* Exercise requirements *
Each line below must be printed exactly as it stands.

Entries taken from a collection:
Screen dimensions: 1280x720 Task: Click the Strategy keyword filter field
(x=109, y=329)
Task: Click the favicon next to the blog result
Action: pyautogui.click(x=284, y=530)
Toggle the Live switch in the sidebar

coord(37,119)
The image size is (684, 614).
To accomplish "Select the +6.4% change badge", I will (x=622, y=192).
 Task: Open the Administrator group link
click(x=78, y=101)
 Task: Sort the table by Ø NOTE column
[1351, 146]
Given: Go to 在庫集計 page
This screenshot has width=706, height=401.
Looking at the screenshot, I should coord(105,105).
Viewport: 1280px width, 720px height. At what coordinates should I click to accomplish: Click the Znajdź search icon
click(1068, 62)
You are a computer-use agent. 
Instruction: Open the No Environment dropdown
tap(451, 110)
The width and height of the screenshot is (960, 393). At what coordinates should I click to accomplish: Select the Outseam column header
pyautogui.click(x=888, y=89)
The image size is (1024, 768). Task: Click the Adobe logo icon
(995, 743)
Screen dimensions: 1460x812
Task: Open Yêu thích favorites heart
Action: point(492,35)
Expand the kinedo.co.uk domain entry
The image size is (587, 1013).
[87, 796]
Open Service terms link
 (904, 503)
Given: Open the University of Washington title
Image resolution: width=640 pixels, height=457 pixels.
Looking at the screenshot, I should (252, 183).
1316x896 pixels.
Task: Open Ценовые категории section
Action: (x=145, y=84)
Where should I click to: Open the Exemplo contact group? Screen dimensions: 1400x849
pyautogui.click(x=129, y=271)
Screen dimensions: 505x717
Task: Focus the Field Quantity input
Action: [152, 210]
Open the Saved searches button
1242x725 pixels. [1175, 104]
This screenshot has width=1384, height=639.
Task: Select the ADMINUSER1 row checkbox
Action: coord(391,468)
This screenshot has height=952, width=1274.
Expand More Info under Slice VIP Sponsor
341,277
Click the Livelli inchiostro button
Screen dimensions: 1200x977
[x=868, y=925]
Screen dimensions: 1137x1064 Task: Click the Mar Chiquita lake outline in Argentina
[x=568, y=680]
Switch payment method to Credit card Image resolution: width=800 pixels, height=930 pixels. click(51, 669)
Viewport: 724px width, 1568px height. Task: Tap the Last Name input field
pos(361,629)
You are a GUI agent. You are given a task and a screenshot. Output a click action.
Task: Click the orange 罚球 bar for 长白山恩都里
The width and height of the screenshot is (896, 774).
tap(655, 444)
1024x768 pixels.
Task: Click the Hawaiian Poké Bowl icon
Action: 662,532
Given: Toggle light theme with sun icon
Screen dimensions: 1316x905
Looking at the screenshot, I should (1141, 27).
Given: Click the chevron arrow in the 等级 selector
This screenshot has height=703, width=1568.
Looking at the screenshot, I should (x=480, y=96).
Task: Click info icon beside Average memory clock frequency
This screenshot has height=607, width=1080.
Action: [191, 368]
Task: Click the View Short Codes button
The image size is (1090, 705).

* Reply *
Screen dimensions: 1280x720 Task: Click the Strategy keyword filter field
(x=109, y=329)
Task: Click the favicon next to the blog result
Action: pyautogui.click(x=284, y=530)
Toggle the Live switch in the sidebar

coord(37,119)
The image size is (684, 614).
To accomplish "Select the +6.4% change badge", I will (x=622, y=192).
 Task: Open the Administrator group link
click(x=78, y=101)
 Task: Sort the table by Ø NOTE column
[1351, 146]
Given: Go to 在庫集計 page
This screenshot has width=706, height=401.
Looking at the screenshot, I should coord(105,105).
Viewport: 1280px width, 720px height. At what coordinates should I click to accomplish: Click the Znajdź search icon
click(1068, 62)
You are a computer-use agent. 
Instruction: Open the No Environment dropdown
tap(451, 110)
The width and height of the screenshot is (960, 393). At what coordinates should I click to accomplish: Select the Outseam column header
pyautogui.click(x=888, y=89)
The image size is (1024, 768). Task: Click the Adobe logo icon
(995, 743)
Screen dimensions: 1460x812
Task: Open Yêu thích favorites heart
Action: point(492,35)
Expand the kinedo.co.uk domain entry
The image size is (587, 1013).
[87, 796]
Open Service terms link
 (904, 503)
Given: Open the University of Washington title
Image resolution: width=640 pixels, height=457 pixels.
Looking at the screenshot, I should (252, 183).
1316x896 pixels.
Task: Open Ценовые категории section
Action: (x=145, y=84)
Where should I click to: Open the Exemplo contact group? Screen dimensions: 1400x849
pyautogui.click(x=129, y=271)
Screen dimensions: 505x717
Task: Focus the Field Quantity input
Action: [152, 210]
Open the Saved searches button
1242x725 pixels. [1175, 104]
This screenshot has width=1384, height=639.
Task: Select the ADMINUSER1 row checkbox
Action: coord(391,468)
This screenshot has height=952, width=1274.
Expand More Info under Slice VIP Sponsor
341,277
Click the Livelli inchiostro button
Screen dimensions: 1200x977
[x=868, y=925]
Screen dimensions: 1137x1064 Task: Click the Mar Chiquita lake outline in Argentina
[x=568, y=680]
Switch payment method to Credit card Image resolution: width=800 pixels, height=930 pixels. click(51, 669)
Viewport: 724px width, 1568px height. Task: Tap the Last Name input field
pos(361,629)
You are a GUI agent. You are given a task and a screenshot. Output a click action.
Task: Click the orange 罚球 bar for 长白山恩都里
The width and height of the screenshot is (896, 774).
tap(655, 444)
1024x768 pixels.
Task: Click the Hawaiian Poké Bowl icon
Action: 662,532
Given: Toggle light theme with sun icon
Screen dimensions: 1316x905
Looking at the screenshot, I should (1141, 27).
Given: Click the chevron arrow in the 等级 selector
This screenshot has height=703, width=1568.
Looking at the screenshot, I should (x=480, y=96).
Task: Click info icon beside Average memory clock frequency
This screenshot has height=607, width=1080.
Action: [191, 368]
Task: Click the View Short Codes button
The image size is (1090, 705).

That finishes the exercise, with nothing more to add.